According to the complaint, on February 11, 2021, Synacor entered into a Merger Agreement with Centre Lane, under which “Centre Lane commenced an all cash tender offer (the ‘Tender Offer’) to purchase all outstanding shares it doesn’t own of Synacor’s common stock for $2.20 per share.” Pursuant to the Merger Agreement, the Tender Offer is set to expire at 12:00 midnight EST on March 30, 2021.
The plaintiff alleged that on March 3, Synacor filed an incomplete and materially misleading recommendation statement with the Securities and Exchange Commission (SEC) regarding the Proposed Transaction. Specifically, the Recommendation Statement allegedly fails to provide material information about the financial projections in connection with the Proposed Transaction. The plaintiff stated that the SEC has noted that “disclosure of non-GAAP projections can be inherently misleading.” As a result, the plaintiff contended that Synacor must “provide a reconciliation table of the non-GAAP measures to the most comparable GAAP measures” for the Company’s financial projections included in the Recommendation Statement. In particular, the plaintiff asserted that Synacor “must disclose the line item projections for the financial metrics that were used to calculate the non-GAAP measures, including: (1) Adjusted EBITDA; and (ii) Unlevered Free Cash Flow.”

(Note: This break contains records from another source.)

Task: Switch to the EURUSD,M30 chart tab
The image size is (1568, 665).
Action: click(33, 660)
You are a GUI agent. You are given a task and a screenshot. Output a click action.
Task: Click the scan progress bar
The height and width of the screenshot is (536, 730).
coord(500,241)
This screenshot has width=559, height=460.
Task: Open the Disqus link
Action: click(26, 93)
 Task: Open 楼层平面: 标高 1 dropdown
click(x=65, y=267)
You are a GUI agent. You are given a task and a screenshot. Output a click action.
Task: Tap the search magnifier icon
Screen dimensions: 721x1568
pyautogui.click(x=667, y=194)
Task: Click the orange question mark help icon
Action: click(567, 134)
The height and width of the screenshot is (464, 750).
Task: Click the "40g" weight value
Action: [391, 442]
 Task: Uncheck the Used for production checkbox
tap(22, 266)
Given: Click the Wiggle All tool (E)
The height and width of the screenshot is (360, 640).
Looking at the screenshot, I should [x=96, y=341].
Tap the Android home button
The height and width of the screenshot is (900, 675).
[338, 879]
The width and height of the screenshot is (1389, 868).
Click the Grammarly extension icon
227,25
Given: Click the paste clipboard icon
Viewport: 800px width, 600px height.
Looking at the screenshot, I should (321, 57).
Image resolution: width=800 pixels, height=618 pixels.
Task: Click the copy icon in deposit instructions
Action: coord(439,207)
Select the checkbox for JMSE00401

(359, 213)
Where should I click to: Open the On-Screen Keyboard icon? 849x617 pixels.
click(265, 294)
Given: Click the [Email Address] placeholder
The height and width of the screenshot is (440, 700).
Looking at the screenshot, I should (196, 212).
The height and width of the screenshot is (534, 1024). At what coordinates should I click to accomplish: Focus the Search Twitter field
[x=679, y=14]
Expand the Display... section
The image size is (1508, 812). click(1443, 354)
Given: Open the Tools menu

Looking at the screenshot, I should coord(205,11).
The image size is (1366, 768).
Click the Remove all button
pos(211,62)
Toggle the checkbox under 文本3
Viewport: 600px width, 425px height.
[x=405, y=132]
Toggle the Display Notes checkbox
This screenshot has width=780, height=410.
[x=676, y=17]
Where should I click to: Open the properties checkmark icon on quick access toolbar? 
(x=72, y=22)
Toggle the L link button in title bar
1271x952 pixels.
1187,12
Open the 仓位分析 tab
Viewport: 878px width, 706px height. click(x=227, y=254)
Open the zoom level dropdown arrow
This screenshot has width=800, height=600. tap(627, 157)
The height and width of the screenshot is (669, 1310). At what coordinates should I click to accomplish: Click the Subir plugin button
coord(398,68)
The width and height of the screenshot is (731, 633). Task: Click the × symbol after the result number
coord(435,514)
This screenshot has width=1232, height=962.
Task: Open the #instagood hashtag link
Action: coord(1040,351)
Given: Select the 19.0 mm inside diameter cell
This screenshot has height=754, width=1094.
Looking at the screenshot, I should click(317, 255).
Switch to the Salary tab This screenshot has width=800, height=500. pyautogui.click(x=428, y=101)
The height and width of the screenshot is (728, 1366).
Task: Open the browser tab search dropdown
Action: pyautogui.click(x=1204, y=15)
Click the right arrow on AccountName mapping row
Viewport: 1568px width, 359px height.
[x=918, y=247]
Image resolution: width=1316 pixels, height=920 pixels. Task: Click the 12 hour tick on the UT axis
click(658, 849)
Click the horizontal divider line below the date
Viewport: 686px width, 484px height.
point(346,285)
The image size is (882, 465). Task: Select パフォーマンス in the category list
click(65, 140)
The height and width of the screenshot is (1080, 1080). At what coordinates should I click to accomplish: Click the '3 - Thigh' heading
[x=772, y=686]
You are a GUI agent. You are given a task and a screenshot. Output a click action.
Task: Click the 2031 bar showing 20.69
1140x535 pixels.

The plaintiff averred that the defendants were “obligated to carefully review the Recommendation Statement prior to its filing with the SEC and dissemination to the Company’s shareholders to ensure that it did not contain any material misrepresentations or omissions.” Furthermore, the plaintiff proffered that the Recommendation Statement misrepresents or omits information necessary for Synacor shareholders to make informed decisions for their vote on the Proposed Transaction.
The plaintiff added that the Recommendation Statement has the financial analyses and opinion of Canaccord Genuity about the Proposed Transaction but purportedly fails to provide material information, such as “the individual multiples and metrics for each of the transactions observed in the analysis” used for the analyses and opinion. Additionally, the plaintiff argued that there were also false or misleading statements or material misrepresentations or omissions for the sales process.
As a result, the plaintiff claimed that Synacor violated Sections 14(d), 14(e), and 20(a) of the Securities Exchange Act of 1934 and Rule 14d-9 promulgated thereunder.
The plaintiff seeks to preliminarily and permanently enjoin the defendants from proceeding with, consummating, or closing the Proposed Transaction; ordering the defendants to disseminate an amendment to the Recommendation Statement; an award for damages, costs, and fees; and other relief. The plaintiff is represented by Lifshitz Law Firm P.C.